R.W. Paige, L.R. Murray, J.P. Martins,* and S.M. Marsh, BP Exploration Op. Co. Ltd.; BP Exploration (Alaska) Inc.
In recent years, major advances have been made in understanding injection well performance. In particular, the impact of fracturing, thermal stress effects and water quality are far better understood, as a result of both improved theoretical understanding and from detailed analyses of field data.
This paper reviews our current understanding of the processes which control the performance of injection wells, including the effects of produced water quality, taking examples mainly from the Prudhoe Bay and Forties oil fields. Techniques for predicting and optimising injector performance under a variety of circumstances are discussed, together with the implications for waterflood management.
It is clear that water is injected at above fracturing pressures in a large proportion of injection wells. This may occur deliberately, or inadvertently, particularly in circumstances where the reservoir stresses have been substantially reduced by thermal stress effects associated with injecting water that is colder than the reservoir.
The primary advantages of injection at above fracturing pressures are dramatically improved injectivities (highly negative skins may be achieved) and a fundamentally greater tolerance to poor water quality.
The potential disadvantages of fractured injectors relate to fracture growth, both laterally and vertically. Where the fracture lengths approach the inter-well spacings, sweep efficiency may be adversely impacted, depending on the well configuration. Where water is injected into an interval at an excessive rate for that formation, unwanted fracture height growth may result in water being injected into other zones, possibly to the detriment of the main waterflood. Maximising oil production and recovery from waterflooded oil fields requires that the desired volumes of water are injected into the appropriate regions of the reservoirs in a cost efficient manner.
Two oil fields are used to provide the majority of the observations given in this paper: Prudhoe Bay and Forties. The main Prudhoe Bay field is a sandstone reservoir located at a depth of Ca. 8800ft on the North Slope of Alaska. Recoverable reserves are estimated at about 12 billion barrels, of which 8 billion have been produced to date. In contrast, the North Sea Forties field is a poorly consolidated sandstone reservoir at a depth of about 7000ft. 90% of the estimated 2.5 billion barrels of reserves have been produced.
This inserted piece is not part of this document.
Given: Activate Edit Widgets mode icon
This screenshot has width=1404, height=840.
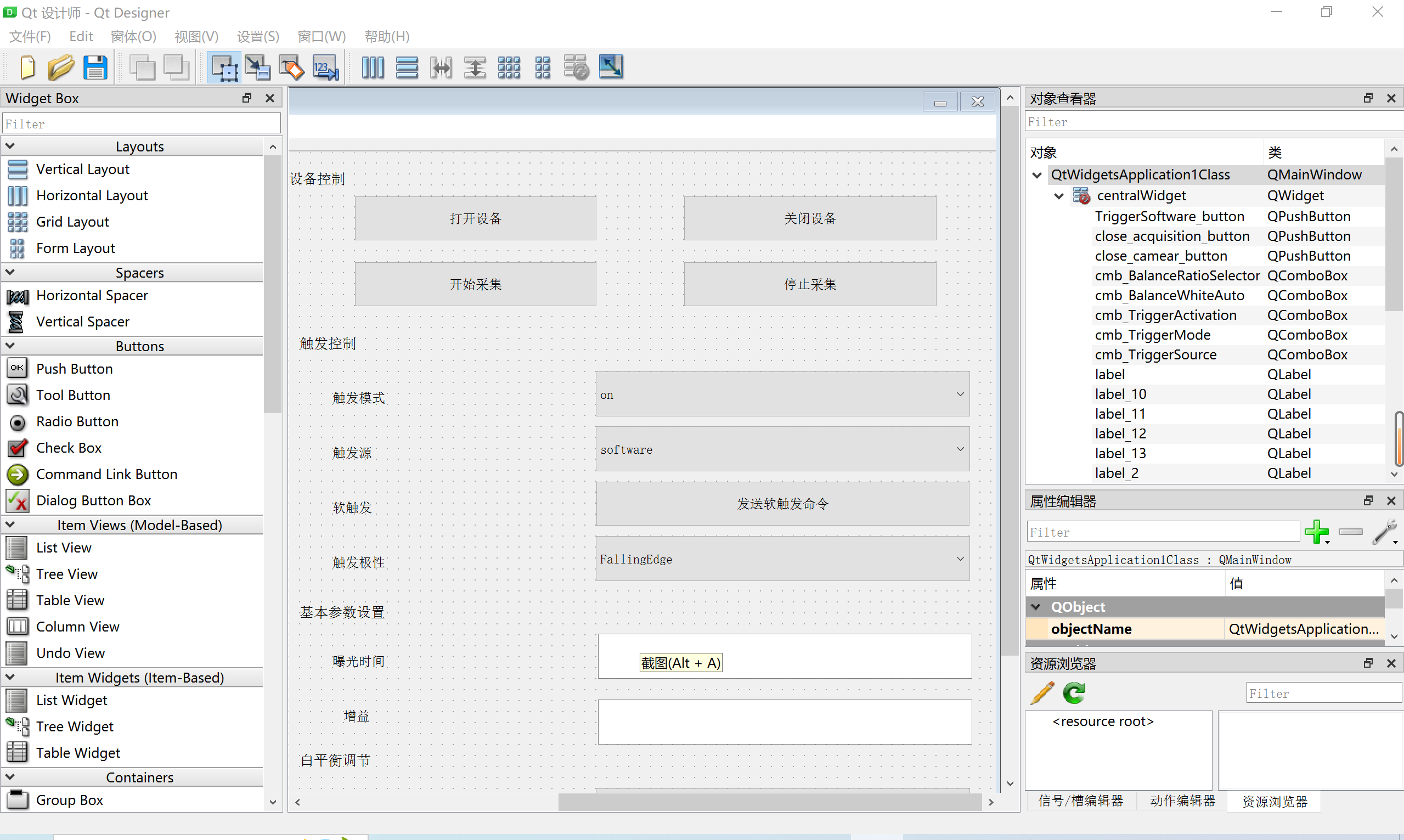Looking at the screenshot, I should 224,67.
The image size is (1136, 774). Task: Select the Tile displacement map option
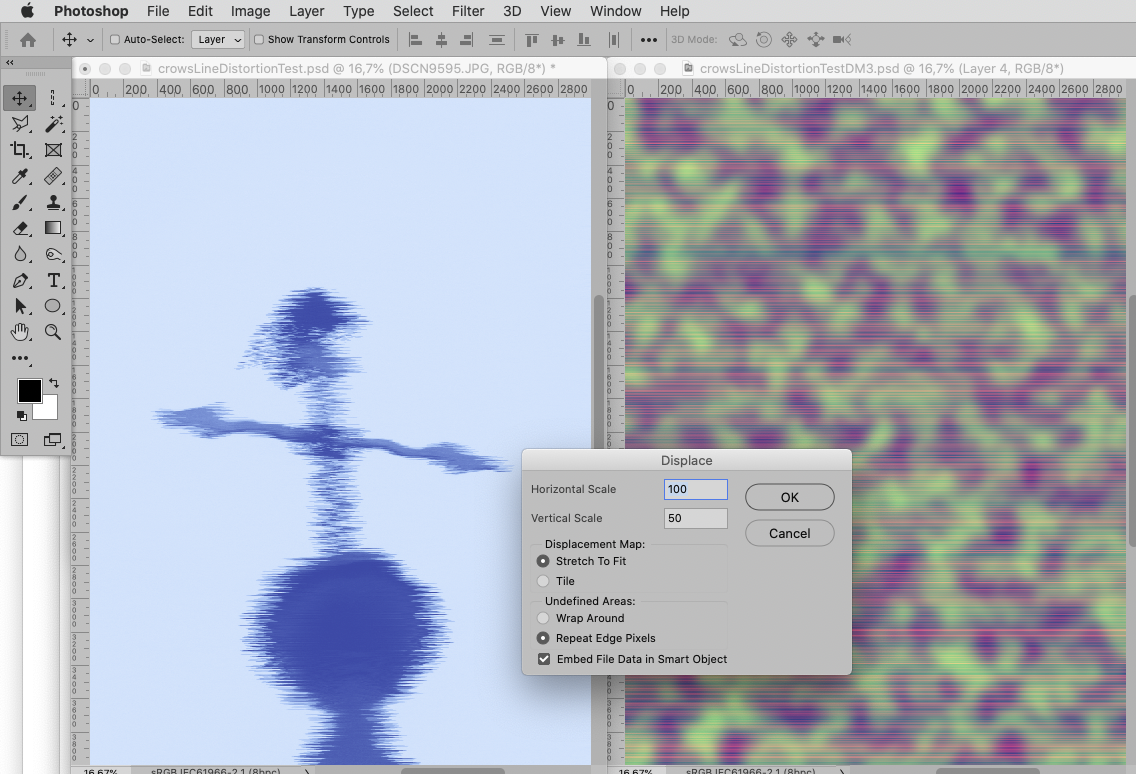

A formation can be fractured either by purely hydraulic means, as in conventional hydraulic fracturing, or by a combination of applied pressure and thermal in-situ stress reduction.
During water injection, cold water may be injected into a warm reservoir. This establishes a zone of reduced temperature around the well, principally due to convection. The reduction in reservoir temperature causes a decrease in rock stress which is proportional to the rock's elastic modulus. For consolidated sandstones, this stress reduction is typically in the range 10 to 15 psi/ F [0.13 to 0.2 MPa/ C]. The reduction in stress may be sufficiently high that fractures are formed. In most oil reservoirs, the minimum stress component acts horizontally, so the fractures are vertical.
An example of the impact of injection water temperature is shown in Figure 1, which indicates the change in bottomhole temperature and pressure measured during the start-up of a North Sea injector. The well was deliberately fractured initially.